完全に校内での座学だけではなく、実践も単位計算してくれるというのは初めて見る仕組みだったけれど、今の自分にはものすごくありがたかった。
「外で稼ぐには、何が一番良いかしらね?」
街を歩きながら、私はどんな店が並んでいるのか、見て回った。
パン屋、花屋、酒場、食堂、服屋、防具屋、本屋、肉屋、魚屋など、様々な店が軒を並べている。
一番手っ取り早いのは、どこかの店で店員として雇って貰うことだけれど、販売員は大抵さほど報酬が良くないのが難点だった。

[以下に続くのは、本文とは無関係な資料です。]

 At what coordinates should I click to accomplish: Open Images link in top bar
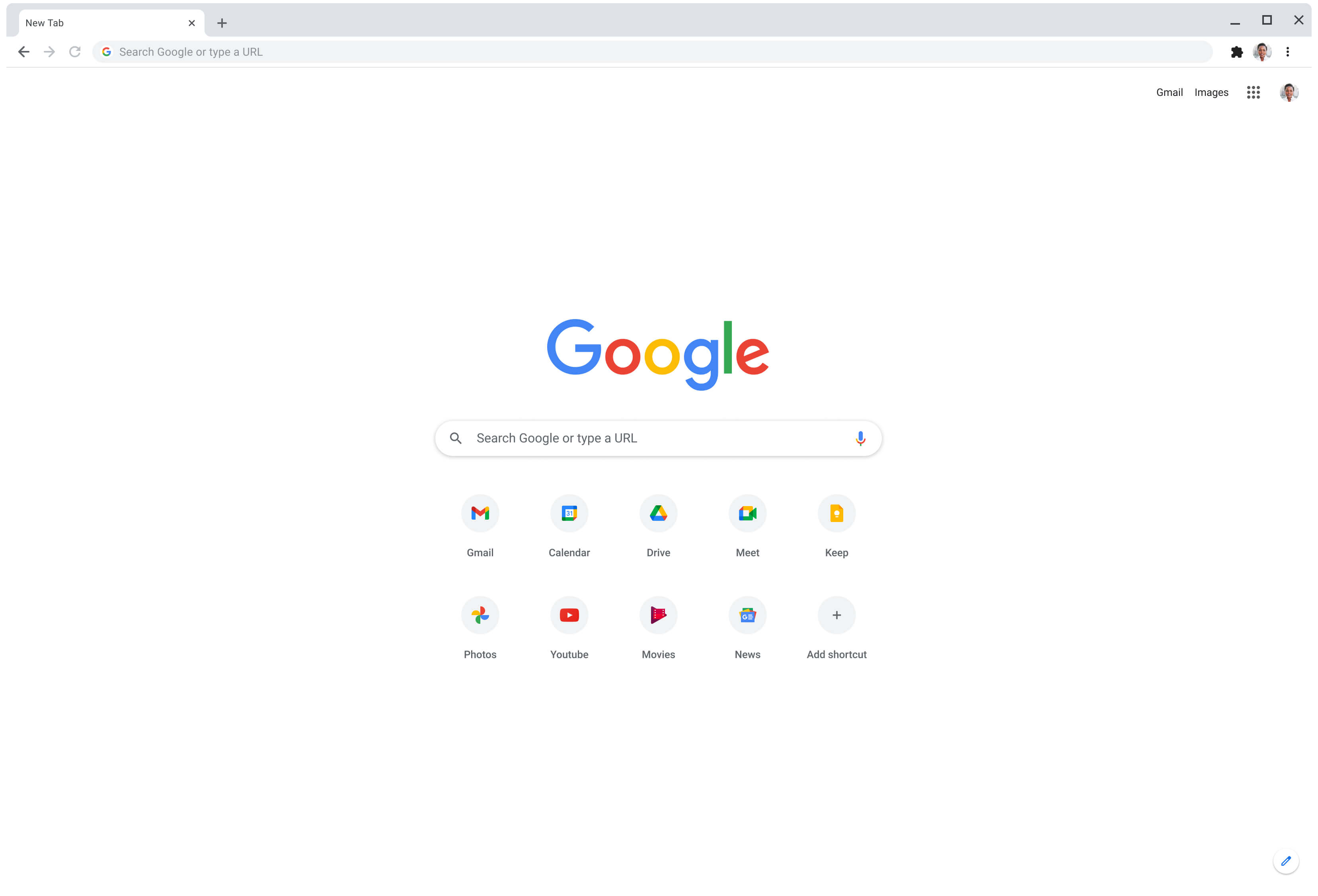(x=1211, y=92)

「そういえば、さっき公式ギルドの仕事をこなせば、高収入もあり得るって話してたけど、あれってどういうことなの?」
「ギルドなら、そこにあるにゃ。」
私の質問に、きなこはそう言って目の前を指した。
「ここ?」
そこには、やや立派な石作りの建物が建っていた。看板には、『冒険者ギルド』と書かれている。
「ギルドって、冒険者ギルドのことだったの?」
ゲームや小説でしか見たことのない看板に、胸が高鳴った。
「他にも商工ギルドとかはあるけど、ここが一番稼ぎやすいと思うにゃん。」
「どうやって稼ぐの?」
「まず冒険者登録をすれば、レベルに応じたクエストを選べるようになるにゃん。クエストを成功させれば、それに応じた報酬が、ギルドから支払われるにゃ。」
「すごい、本当にゲームみたいね。」
冒険者なんて、子持ち主婦からは一番縁遠い職だし、そもそも物語の中くらいしか存在しない職というイメージがある。

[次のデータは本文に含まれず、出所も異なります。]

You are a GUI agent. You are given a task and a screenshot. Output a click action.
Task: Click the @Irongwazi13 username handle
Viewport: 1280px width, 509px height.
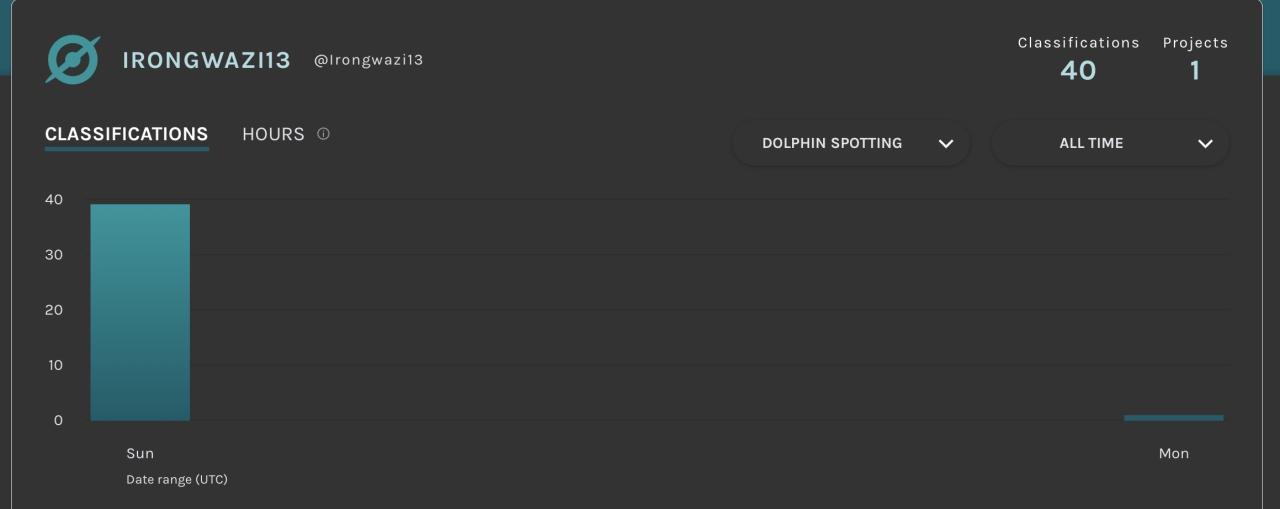368,60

クエストとクリアして報酬は、ゲームによくある楽しみ方だった。
最近仕事と子育てばかりで時間に追われていて、旅行もゲームもまともにできていなかったので、この冒険者という職業は輝いて見えた。
「でも、学生が冒険者になんてなれるの?」
「大丈夫にゃ。瞬間移動を使えば、かなり遠くの地域でもすぐに行って帰って来られるにゃ。」
「瞬間移動が使えるのね!」
子供を送り迎えしていた時、瞬間移動が使えればと何度も思っていた。
特に雨の日の送り迎えは大変で、一瞬で保育園と職場と家に移動できればと、日々考えていたのだ。
「夢のようねっ…!」
「じゃあ、冒険者登録するかにゃ?」
「ぜひお願いするわ。」
私はわくわくしながら、ギルドの受付へと行って、手順に沿って冒険者登録をさせて貰った。

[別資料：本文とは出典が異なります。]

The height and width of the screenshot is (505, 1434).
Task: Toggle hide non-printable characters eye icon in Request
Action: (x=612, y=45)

「冒険者ステータスは、別ウィンドウで確認できるにゃ。」
「そうなのね。」
きなこに教えられた通りにステータスを確認する。
【セレナ・リファイディング
冒険者レベル1
HP:26
MP:16
職業:悪役令嬢/冒険者
特技:なし
持ち物:なし】
「うん、レベル1ね。あれ?HPとMPが増えてない?」
「今日は結構歩いたし、頭も使ったから、鍛えられたにゃ。」
「鍛えると、ステータスの上限が上がるんだ?」
「そうにゃ。」
「へー。」
数字で自分の状態が分かるというのは、なかなか楽しかった。
「これで、私はレベル1の冒険者のクエストを選択できるようになったの?」
「そうだにゃ。初期レベルのクエストは、掲示板でも確認できるにゃ。」
「なるほど。」
見ると、薬草集めや、害獣駆除、ペットの世話から家事代行まで、冒険者とは関係ないような物も合わせて、様々なクエストが貼り出されていた。
報酬はそれぞれ、千ギル、一万ギル、と様々である。
「1ギルがそのまま1円だと思って大丈夫にゃ。」
「それは助かるわ。」
「レベルが上がれば、伝説の竜を退治するとかいうクエストも受けられるようになるにゃ。」
「ドラゴンスレイヤー…!」
ファンタジー小説のような内容に、私の胸は高鳴った。
ひとまずこうして、私の悪役令嬢兼冒険者としての生活の基盤がなんとか整ったのだった。